■ Exercise instructions
For this task, copy all of the data below exactly and skip the pictures.

+++ Records to use

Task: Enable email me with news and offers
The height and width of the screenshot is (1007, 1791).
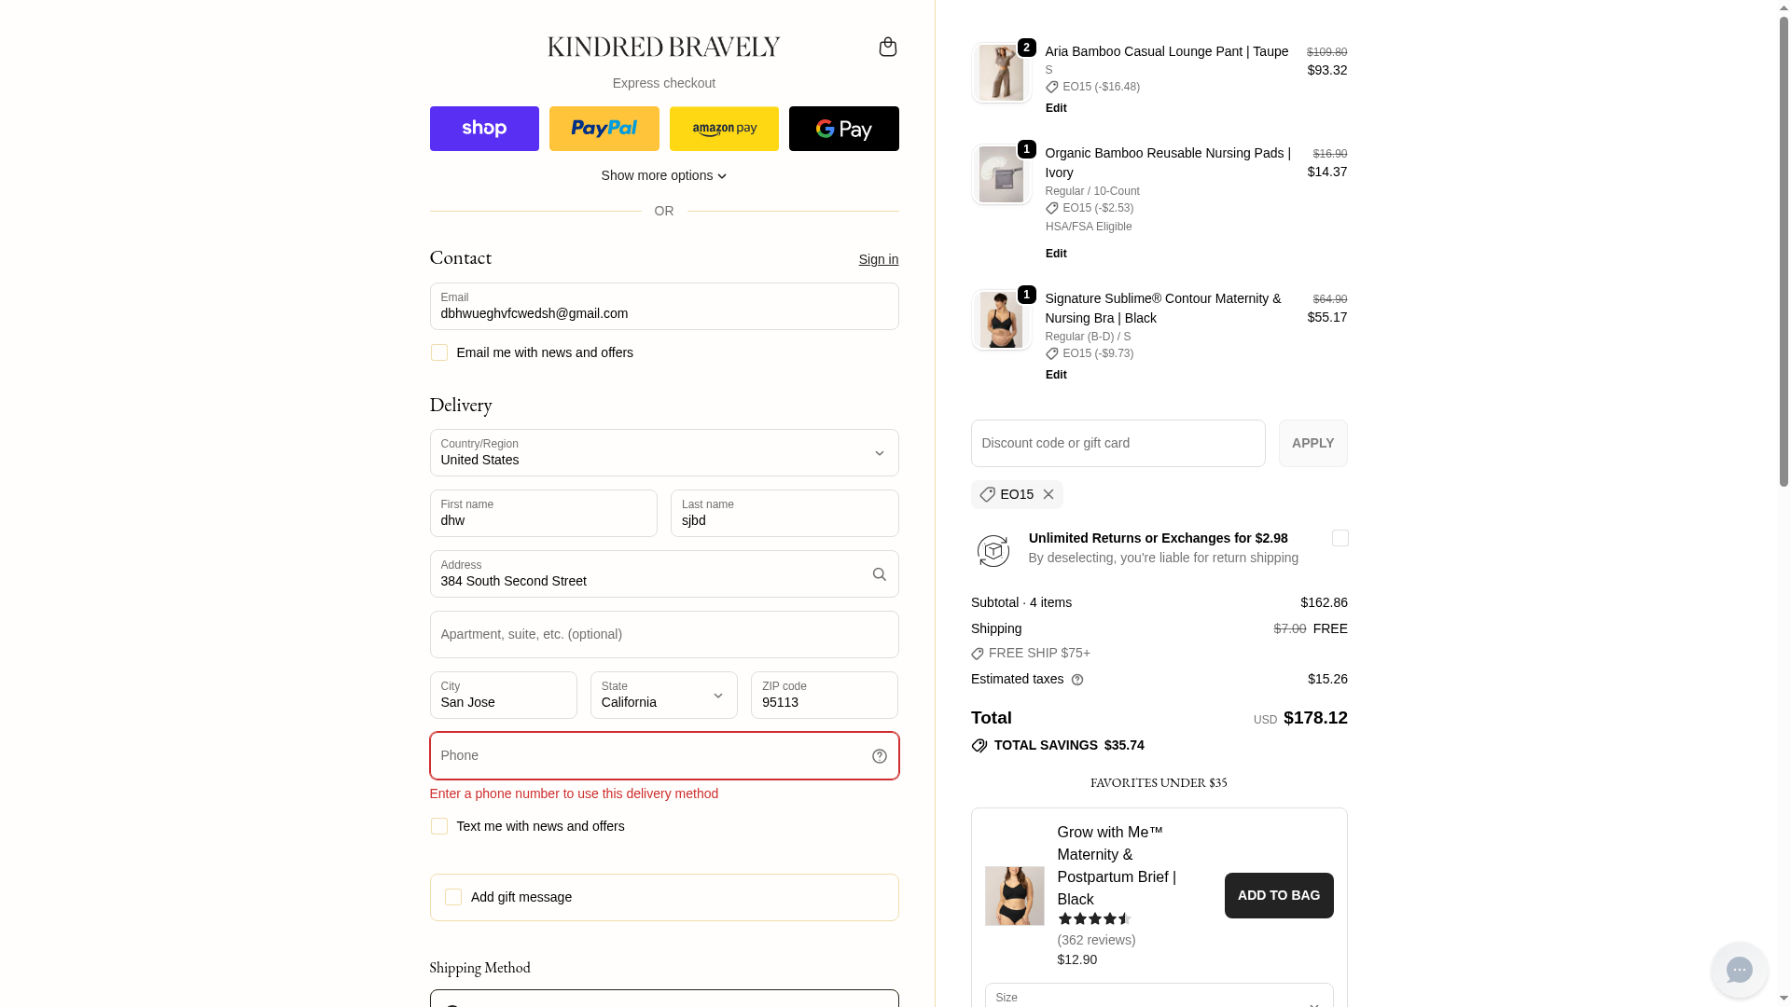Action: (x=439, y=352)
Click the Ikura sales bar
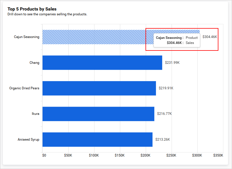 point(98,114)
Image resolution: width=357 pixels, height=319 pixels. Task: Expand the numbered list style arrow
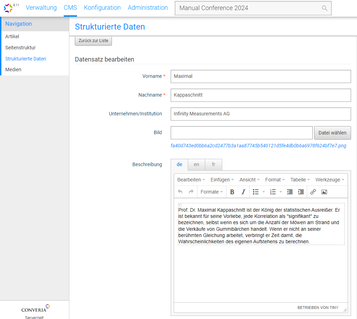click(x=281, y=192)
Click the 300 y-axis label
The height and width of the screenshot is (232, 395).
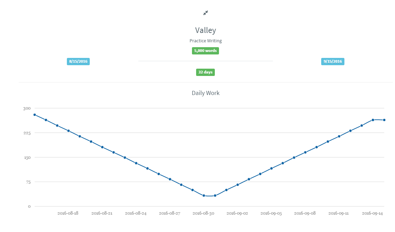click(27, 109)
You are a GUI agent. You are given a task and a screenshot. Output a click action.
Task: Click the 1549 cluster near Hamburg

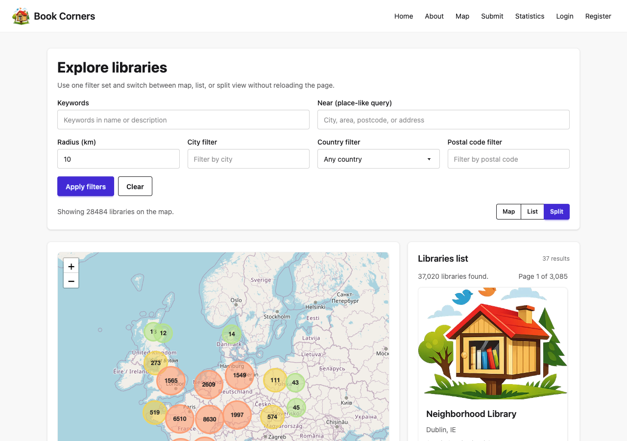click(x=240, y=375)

++++++

■ Response for this exercise
Task: Enable email me with news and offers
The height and width of the screenshot is (1007, 1791).
Action: (x=439, y=352)
Click the Ikura sales bar
 point(98,114)
Image resolution: width=357 pixels, height=319 pixels. Task: Expand the numbered list style arrow
click(x=281, y=192)
Click the 300 y-axis label
The height and width of the screenshot is (232, 395).
click(27, 109)
You are a GUI agent. You are given a task and a screenshot. Output a click action.
Task: Click the 1549 cluster near Hamburg

click(x=240, y=375)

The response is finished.